Load data from a CSV file into a DataFrame.

In [None]:
import pandas as pd

df = pd.read_csv('data_file.csv')

Select the top 10 features based on ANOVA F-value.

In [None]:
from sklearn.feature_selection import SelectKBest, f_classif

X_new = SelectKBest(f_classif, k=10).fit_transform(df.drop('target', axis=1), df['target'])

Split the dataset into training and testing sets.

In [None]:
from sklearn.model_selection import train_test_split

X_train, X_test, y_train, y_test = train_test_split(X_new, df['target'], test_size=0.2, random_state=42)
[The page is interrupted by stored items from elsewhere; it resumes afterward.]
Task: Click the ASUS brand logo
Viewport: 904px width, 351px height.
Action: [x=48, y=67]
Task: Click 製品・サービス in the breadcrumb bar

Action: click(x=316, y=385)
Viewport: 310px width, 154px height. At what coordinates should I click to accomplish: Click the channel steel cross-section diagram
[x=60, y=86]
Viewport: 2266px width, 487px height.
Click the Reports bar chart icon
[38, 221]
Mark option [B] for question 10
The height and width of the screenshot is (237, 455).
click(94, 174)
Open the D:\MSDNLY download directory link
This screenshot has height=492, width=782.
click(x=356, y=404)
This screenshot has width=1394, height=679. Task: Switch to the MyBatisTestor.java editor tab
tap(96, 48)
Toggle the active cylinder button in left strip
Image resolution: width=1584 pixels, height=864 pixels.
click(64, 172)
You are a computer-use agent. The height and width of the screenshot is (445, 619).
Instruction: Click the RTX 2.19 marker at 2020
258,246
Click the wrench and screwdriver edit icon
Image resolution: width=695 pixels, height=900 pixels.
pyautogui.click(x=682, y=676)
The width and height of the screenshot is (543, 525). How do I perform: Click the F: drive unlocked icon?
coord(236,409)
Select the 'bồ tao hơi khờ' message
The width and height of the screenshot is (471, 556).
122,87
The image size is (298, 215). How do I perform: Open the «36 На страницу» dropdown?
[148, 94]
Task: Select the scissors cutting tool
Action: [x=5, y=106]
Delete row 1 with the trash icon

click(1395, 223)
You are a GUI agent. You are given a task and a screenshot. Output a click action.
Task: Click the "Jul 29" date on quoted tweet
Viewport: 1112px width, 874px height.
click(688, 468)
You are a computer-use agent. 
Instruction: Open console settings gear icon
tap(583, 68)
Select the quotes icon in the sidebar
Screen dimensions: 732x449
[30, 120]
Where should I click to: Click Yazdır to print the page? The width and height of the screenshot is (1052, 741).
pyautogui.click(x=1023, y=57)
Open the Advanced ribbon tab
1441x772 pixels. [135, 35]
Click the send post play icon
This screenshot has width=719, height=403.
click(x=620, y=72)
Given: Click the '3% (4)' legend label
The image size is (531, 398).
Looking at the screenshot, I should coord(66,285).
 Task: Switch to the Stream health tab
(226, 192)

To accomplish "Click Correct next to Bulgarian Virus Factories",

Train a linear regression model using the training data.

In [None]:
from sklearn.linear_model import LinearRegression

model = LinearRegression()
model.fit(X_train, y_train)

Evaluate the model using Mean Squared Error and R-squared.

In [None]:
from sklearn.metrics import mean_squared_error, r2_score

y_pred = model.predict(X_test)
mse = mean_squared_error(y_test, y_pred)
r2 = r2_score(y_test, y_pred)

Visualize the distribution of residuals from the predictions.

In [None]:
import matplotlib.pyplot as plt

plt.hist(y_test - y_pred, bins=20)
plt.title('Residuals Distribution')
plt.show()

Plot true values against predicted values to assess model performance.

In [None]:
plt.scatter(y_test, y_pred)
plt.xlabel('True Values')
plt.ylabel('Predictions')
plt.title('True vs Predicted')
plt.show()